Take the line containing "The image size is (1080, 1079)." as the first and the last line of the records below as the end, and please set down only what lies between them exactly, both ends included.

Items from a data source
··········

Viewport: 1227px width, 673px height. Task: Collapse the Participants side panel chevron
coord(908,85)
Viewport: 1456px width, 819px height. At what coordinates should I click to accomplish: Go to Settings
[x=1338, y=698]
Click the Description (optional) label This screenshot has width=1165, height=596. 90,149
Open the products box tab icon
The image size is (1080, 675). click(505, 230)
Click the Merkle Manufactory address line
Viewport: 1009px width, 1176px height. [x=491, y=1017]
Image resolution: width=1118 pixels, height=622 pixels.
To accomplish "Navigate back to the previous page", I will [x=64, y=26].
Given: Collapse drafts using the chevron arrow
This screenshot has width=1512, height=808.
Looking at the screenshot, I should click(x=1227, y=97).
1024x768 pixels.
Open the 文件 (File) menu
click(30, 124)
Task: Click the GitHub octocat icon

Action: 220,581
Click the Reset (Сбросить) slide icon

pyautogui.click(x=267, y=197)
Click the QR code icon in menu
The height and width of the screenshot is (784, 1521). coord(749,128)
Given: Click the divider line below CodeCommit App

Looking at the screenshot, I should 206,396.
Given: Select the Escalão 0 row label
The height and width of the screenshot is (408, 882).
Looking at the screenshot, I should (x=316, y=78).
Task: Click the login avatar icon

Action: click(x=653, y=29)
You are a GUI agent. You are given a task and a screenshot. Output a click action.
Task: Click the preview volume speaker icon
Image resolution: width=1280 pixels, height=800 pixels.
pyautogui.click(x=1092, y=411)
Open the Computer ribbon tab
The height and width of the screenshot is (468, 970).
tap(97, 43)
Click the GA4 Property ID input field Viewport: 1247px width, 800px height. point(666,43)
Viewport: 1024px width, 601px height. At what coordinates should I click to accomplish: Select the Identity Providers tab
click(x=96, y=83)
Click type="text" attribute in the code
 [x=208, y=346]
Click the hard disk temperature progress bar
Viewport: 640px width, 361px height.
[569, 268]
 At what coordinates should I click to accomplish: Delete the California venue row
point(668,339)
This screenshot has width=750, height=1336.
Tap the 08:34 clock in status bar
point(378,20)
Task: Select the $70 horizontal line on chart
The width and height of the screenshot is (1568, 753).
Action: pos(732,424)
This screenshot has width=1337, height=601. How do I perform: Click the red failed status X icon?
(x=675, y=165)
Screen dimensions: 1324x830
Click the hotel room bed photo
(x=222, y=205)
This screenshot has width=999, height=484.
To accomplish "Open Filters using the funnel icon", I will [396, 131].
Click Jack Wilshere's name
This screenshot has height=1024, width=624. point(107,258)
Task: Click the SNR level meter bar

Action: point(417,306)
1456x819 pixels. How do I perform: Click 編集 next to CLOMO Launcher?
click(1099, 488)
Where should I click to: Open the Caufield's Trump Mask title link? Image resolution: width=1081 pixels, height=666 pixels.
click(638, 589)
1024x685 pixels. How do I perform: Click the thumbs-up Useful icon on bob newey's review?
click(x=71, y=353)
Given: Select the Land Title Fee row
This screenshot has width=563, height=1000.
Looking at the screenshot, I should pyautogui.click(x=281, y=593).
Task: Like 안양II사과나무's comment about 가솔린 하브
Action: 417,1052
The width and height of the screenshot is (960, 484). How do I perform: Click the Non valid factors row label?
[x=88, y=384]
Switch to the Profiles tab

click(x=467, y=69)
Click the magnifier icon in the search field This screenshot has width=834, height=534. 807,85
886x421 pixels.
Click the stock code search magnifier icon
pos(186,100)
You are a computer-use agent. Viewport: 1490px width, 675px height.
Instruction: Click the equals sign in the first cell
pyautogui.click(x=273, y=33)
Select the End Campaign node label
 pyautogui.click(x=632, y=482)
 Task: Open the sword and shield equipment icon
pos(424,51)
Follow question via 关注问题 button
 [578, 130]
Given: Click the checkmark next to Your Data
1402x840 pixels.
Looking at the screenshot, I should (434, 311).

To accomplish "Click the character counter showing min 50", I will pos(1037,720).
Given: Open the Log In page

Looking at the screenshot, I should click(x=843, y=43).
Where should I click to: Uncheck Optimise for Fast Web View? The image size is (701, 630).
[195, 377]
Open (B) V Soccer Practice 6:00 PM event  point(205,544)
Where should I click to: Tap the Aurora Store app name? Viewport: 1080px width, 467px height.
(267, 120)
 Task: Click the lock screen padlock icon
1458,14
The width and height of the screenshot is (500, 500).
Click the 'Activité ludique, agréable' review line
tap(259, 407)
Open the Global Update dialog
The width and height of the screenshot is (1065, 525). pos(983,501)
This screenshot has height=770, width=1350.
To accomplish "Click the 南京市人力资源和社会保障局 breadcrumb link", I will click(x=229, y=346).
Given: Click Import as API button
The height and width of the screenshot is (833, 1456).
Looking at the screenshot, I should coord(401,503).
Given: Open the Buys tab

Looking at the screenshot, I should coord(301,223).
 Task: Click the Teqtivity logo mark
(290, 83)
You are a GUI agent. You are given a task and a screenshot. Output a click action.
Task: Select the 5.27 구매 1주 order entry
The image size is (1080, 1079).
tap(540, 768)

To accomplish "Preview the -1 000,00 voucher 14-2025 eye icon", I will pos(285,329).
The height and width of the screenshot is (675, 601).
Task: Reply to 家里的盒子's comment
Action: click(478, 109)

··········

▶ [Expected answer]
The image size is (1080, 1079).
tap(540, 768)

To accomplish "Preview the -1 000,00 voucher 14-2025 eye icon", I will pos(285,329).
The height and width of the screenshot is (675, 601).
Task: Reply to 家里的盒子's comment
Action: click(478, 109)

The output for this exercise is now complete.